Mentoring is a two-way street, said Burgart. She suggested changing the power dynamic of traditional mentoring programs, which are based on a senior and junior person relationship, to a conversation of what the pair can learn from one another.

 “When we bring in diversity, whether it is gender or background or beliefs, we can have that conversation what we can learn from each other. That becomes a shared relationship.”

Hodges echoed her thoughts with the concept of “reverse mentorship” where both the mentor and mentee are learning from each other.

With today’s push to make workplaces more inclusive and diverse, the panel acknowledged the reluctance of some mentors to mentor someone who is different than them whether the difference is gender, background or ethnicity.

Burgart, who has had both male and female mentors in her career, said if organizations are going to pair mentors in order to be diverse, they must equip both parties with ways to communicate with one another such as unconscious bias and communication training.

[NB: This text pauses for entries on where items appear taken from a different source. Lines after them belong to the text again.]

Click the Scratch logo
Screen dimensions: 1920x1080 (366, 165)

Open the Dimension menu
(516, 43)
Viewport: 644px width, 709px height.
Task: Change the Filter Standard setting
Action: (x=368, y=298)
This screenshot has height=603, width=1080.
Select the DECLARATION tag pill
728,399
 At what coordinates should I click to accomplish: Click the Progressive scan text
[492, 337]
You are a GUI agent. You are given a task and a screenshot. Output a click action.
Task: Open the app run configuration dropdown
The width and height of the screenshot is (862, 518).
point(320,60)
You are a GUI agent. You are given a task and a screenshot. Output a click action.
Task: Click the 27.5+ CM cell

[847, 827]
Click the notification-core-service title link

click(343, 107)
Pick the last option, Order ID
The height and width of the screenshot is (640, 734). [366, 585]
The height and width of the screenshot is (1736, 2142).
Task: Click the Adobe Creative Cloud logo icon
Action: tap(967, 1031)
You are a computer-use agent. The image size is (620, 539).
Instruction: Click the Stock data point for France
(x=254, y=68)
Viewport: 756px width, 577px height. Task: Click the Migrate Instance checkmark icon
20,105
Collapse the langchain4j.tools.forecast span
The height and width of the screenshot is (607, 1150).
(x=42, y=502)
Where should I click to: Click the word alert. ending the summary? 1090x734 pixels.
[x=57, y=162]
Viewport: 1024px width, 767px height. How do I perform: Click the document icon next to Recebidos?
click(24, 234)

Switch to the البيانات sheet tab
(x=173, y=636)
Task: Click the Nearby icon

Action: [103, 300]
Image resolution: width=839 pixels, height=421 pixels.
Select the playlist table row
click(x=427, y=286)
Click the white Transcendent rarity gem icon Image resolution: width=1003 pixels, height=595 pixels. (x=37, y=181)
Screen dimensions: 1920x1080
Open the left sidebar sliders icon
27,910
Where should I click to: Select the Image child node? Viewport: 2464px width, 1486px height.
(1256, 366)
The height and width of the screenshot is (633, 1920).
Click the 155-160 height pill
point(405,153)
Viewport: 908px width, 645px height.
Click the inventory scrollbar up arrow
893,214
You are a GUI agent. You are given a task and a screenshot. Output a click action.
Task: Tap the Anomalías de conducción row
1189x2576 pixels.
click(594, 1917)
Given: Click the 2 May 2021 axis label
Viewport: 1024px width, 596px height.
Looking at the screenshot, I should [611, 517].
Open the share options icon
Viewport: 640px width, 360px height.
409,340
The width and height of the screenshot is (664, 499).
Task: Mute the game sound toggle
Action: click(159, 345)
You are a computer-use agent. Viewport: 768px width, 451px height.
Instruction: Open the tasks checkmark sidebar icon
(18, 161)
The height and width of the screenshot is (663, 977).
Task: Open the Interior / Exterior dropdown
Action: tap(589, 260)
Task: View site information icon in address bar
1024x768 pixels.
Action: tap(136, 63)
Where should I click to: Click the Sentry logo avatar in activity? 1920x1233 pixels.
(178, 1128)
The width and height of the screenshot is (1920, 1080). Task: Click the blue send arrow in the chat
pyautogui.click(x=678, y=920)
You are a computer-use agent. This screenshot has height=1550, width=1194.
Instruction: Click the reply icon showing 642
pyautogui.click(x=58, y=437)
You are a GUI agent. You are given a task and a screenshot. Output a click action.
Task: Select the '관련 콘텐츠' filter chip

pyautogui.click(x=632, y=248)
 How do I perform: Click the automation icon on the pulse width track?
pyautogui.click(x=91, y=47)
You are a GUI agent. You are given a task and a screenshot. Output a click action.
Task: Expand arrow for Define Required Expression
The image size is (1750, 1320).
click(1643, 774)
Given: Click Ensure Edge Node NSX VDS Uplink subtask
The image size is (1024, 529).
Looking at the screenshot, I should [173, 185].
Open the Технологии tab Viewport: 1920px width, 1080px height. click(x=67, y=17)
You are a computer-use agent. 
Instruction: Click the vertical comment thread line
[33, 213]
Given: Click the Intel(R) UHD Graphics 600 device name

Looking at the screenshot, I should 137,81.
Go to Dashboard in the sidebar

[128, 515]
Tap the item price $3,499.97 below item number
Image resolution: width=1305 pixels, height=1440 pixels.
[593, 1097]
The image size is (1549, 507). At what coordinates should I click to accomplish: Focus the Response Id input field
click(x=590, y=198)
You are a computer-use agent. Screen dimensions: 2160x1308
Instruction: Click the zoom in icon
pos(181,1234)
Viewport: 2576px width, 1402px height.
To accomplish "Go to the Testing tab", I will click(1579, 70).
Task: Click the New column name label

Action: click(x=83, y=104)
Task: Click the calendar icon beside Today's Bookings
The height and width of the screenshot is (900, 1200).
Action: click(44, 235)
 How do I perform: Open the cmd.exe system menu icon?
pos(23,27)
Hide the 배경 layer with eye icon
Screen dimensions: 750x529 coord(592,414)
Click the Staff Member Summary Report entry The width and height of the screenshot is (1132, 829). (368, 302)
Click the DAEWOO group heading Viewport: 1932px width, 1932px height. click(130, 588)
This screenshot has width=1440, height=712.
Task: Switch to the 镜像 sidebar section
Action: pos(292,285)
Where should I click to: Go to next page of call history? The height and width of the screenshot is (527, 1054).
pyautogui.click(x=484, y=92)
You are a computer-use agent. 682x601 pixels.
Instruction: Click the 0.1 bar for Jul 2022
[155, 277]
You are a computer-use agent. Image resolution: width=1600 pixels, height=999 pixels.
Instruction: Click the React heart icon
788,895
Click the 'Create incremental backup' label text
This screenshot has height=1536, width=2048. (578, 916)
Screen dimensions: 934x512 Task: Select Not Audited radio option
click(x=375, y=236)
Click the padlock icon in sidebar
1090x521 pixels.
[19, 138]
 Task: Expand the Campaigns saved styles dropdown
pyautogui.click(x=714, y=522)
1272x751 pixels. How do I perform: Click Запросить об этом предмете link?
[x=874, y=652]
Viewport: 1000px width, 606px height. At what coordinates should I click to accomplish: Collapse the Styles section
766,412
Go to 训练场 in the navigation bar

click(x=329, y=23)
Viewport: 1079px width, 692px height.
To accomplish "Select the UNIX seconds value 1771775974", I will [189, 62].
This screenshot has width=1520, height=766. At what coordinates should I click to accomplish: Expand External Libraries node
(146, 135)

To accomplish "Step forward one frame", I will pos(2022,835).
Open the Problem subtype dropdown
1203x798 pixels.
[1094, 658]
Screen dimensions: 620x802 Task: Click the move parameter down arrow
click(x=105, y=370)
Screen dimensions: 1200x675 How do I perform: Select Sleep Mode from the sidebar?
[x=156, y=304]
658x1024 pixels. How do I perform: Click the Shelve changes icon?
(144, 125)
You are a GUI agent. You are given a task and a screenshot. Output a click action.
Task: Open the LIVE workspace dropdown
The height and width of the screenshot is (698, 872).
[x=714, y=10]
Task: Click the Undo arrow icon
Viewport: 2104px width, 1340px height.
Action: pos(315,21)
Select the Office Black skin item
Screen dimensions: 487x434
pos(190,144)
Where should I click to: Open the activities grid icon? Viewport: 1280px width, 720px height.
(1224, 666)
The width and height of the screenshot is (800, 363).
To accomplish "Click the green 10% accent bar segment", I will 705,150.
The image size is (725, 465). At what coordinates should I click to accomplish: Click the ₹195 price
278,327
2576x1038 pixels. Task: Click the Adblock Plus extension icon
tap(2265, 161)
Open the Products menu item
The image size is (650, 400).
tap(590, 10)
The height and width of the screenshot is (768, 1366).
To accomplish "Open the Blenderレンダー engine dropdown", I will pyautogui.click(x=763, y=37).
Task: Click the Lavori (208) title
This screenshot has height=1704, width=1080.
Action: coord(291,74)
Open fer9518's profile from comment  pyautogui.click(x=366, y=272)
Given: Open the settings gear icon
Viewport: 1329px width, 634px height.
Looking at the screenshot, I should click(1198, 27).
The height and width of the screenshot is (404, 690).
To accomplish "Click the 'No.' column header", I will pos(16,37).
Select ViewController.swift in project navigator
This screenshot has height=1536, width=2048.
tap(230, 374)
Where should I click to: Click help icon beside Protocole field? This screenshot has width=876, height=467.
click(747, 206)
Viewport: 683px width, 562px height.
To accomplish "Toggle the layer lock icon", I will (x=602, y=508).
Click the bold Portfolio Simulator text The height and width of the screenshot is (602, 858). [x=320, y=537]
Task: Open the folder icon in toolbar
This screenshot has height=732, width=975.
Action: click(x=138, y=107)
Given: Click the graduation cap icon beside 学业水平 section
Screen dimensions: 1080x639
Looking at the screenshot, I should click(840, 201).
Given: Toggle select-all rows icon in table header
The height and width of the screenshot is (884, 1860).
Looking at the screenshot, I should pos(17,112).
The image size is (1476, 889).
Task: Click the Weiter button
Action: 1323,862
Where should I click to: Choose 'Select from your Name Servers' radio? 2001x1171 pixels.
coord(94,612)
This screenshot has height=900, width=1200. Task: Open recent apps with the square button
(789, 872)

“I think a lot of the conflicts in the workplace come from the fact we all see the world through different lenses,” she said. “You aren’t always going to know how to communicate with somebody else. But … knowing how to have those conversations to walk that path together is important.”

Hodges, who works for a global information technology consulting company, says she has more women come to her to be mentored than men in her male-dominated industry.

“They feel they need to be mentored by men to work their way up,” said Hodges. “That needs to be changed because it is not necessary. As we said, diversified thinking when it comes to mentors is important to get balance of both and to get rounded perspectives especially when you work up to an executive position. It’s important to have both perspectives.”